BIGCRAWLER is the brain in our business and is used in many of our services. BIGCRAWLER is developed by Big 2 Great to collect and extract data from various online resources.

BIGCRAWLER uses the newest technology in the field of Big Data to collect data and extract useful information.

BIGCRAWLER can collect data from both normal static webpages and dynamics asynchronous loaded pages which traditional crawlers are unable to collect content from. This enables us to collect information which is out of reach for traditional crawlers. BIGCRAWLER can be configured to crawl the web responsibly, meaning it will not put great load on the websites it visits, or scheduled not to collect data at websites peak hours, which will put less load on the website since it has more resources free out of peak hours.
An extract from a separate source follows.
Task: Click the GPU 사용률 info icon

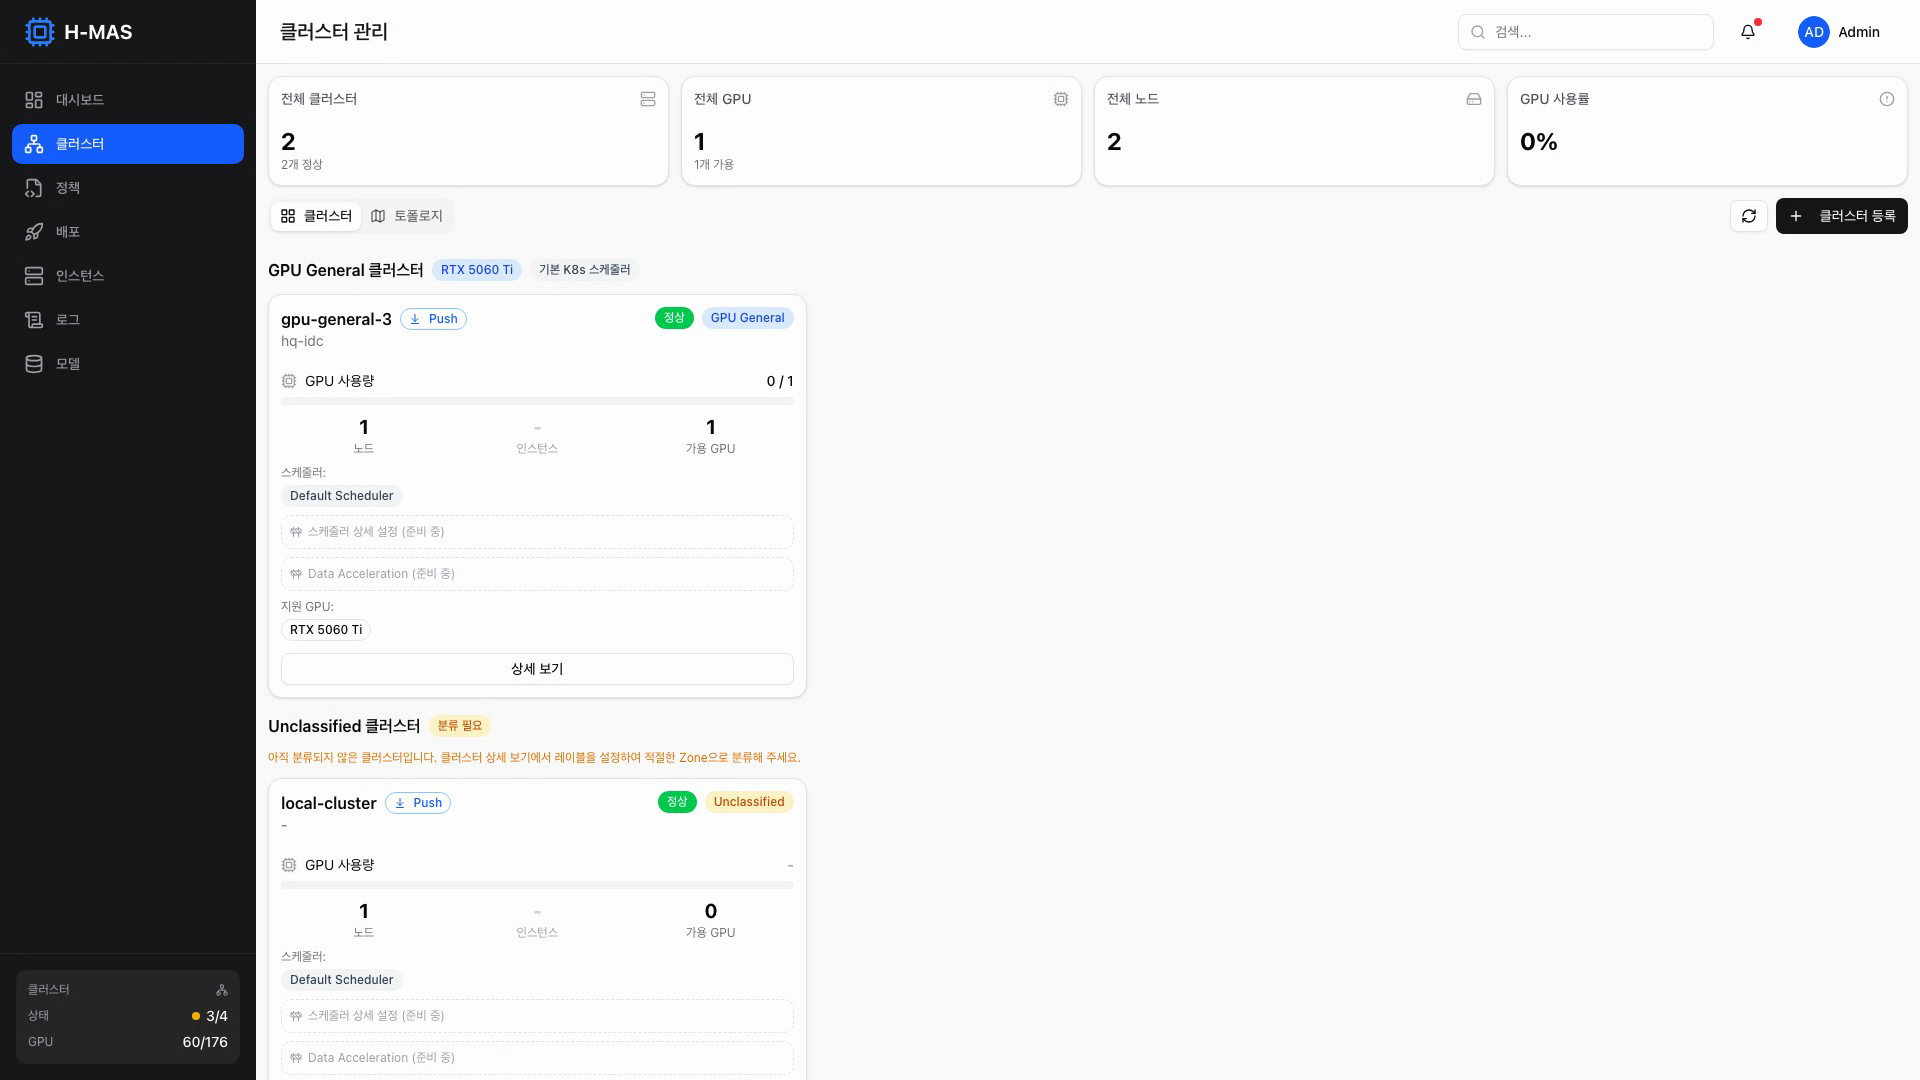Action: coord(1886,99)
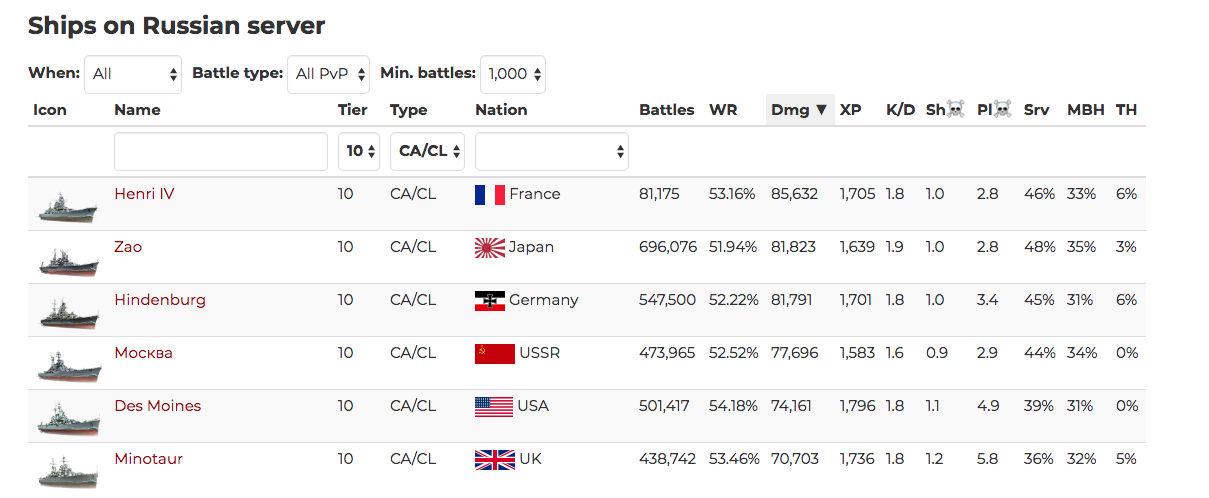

If an area of a website is irrelevant, BIGCRAWLER can exclude these pages of the website and thereby make the data collection process faster and more effective.

BIGCRAWLER works day and night and can retrieve information from multiple sources at the same time. BIGCRAWLER extracts data from gathered pages using artificial intelligence and pattern recognition. In opposition to other crawlers BIGCRAWLER doesn’t need to know the structure of a website to extract data from it because BIGCRAWLER is trained to recognize the data across difference pages and domains. Traditional crawlers require the user to create a recipe for each type of page and source to extract information which requires much manual labor. BIGCRAWLER in opposition to traditional crawlers, only needs a few examples of pages with information and then BIGCRAWLER will learn how to extract the information itself.
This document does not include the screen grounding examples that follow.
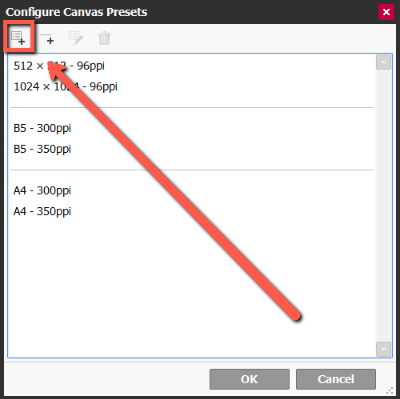Click the vertical scrollbar track

383,206
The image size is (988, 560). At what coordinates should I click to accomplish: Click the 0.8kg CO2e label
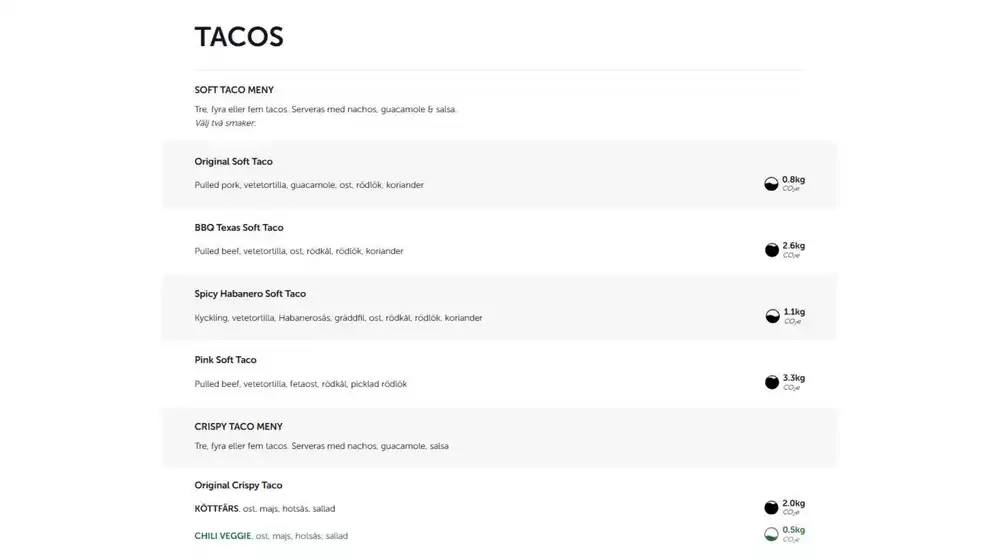tap(793, 180)

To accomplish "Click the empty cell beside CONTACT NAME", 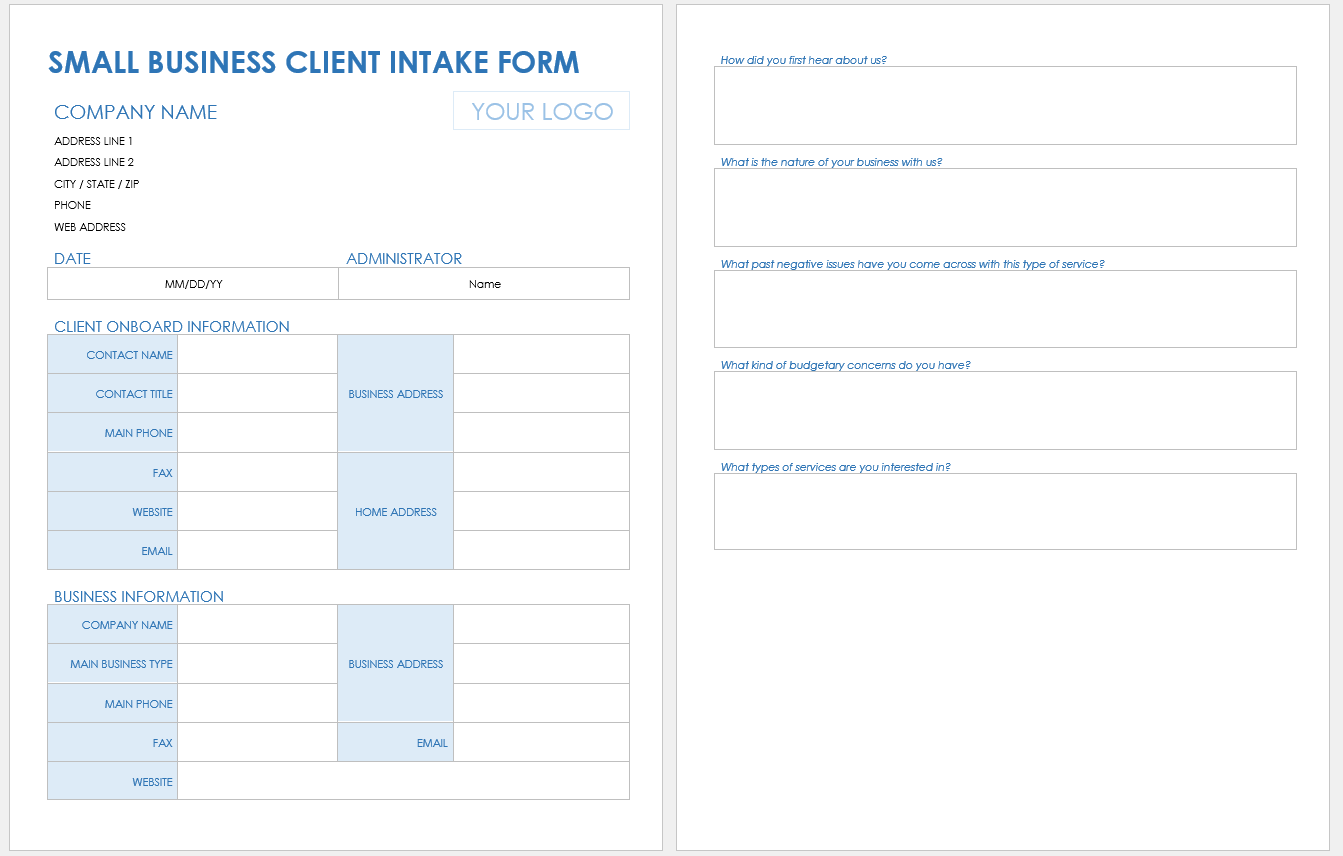I will (257, 355).
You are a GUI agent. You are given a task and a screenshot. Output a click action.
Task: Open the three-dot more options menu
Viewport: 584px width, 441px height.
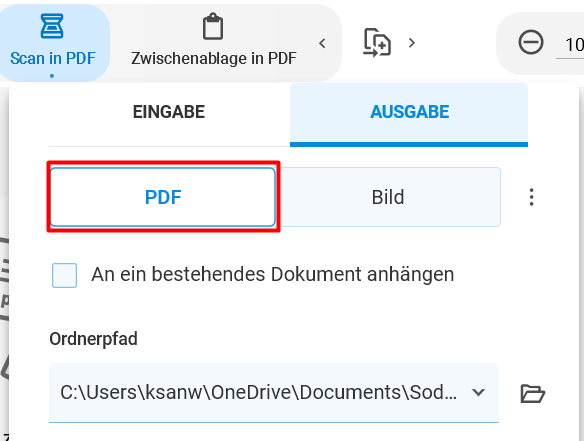pos(531,197)
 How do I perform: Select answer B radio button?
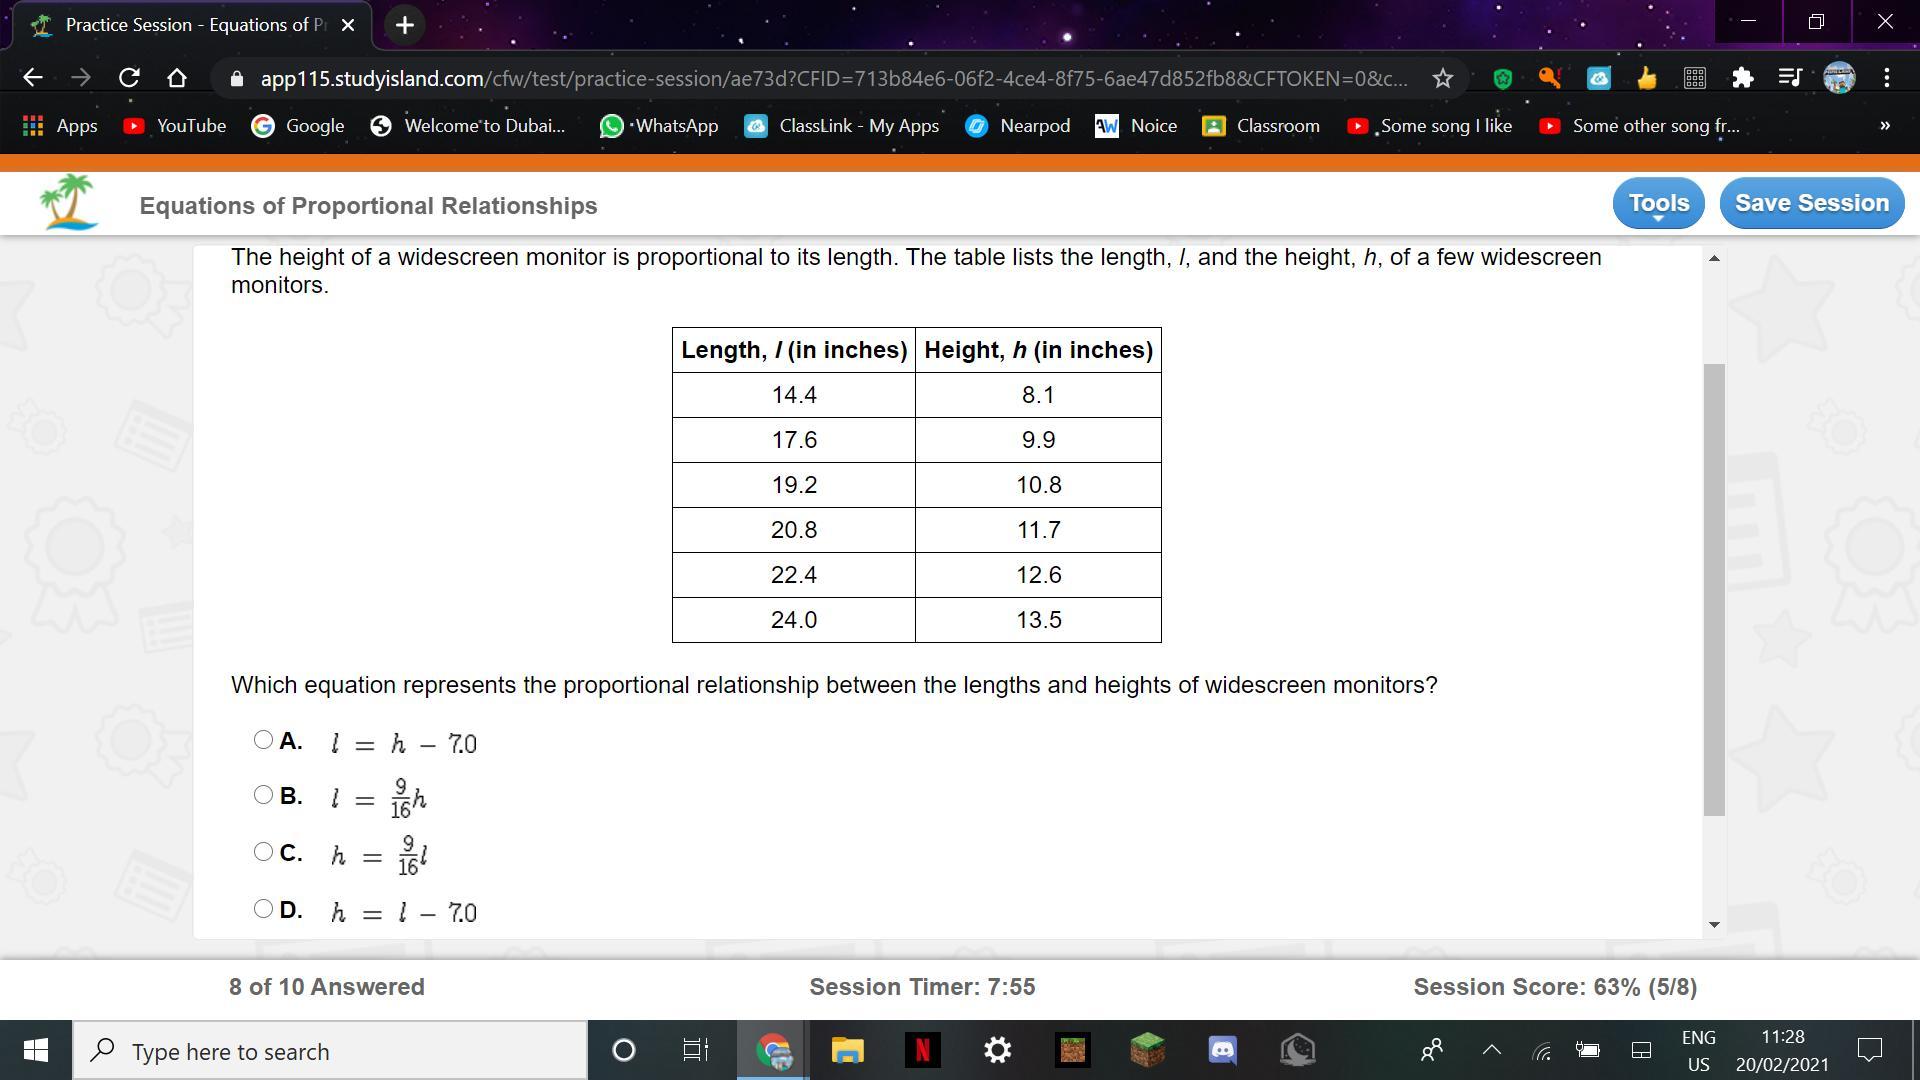(263, 795)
	Traditional crawlers	BIGCRAWLER
Concurrent pages	1	A lot
Collection from asynchronous pages
Responsible crawling
Exclude areas
Extraction method	Manual	Intelligent

What is a crawler?

A crawler or a data collector is a program that downloads webpages. The program starts at a given web address and visits all links on that page. Visited pages are downloaded and the links of those new pages are visited. This continues until all pages on the domain is downloaded or the program has reached a specified dept.

What is information extraction?

Information extraction is when a program extract relevant information from a downloaded site. E.g. a downloaded page containing a table in a page which contains some information you want extracted. The program extracts the content of table, keeps it, and throws the rest of the page away. Information extraction is the most difficult part of automatic data collection, because webpages is structured very differently, and because of this, traditional crawlers will result in many errors.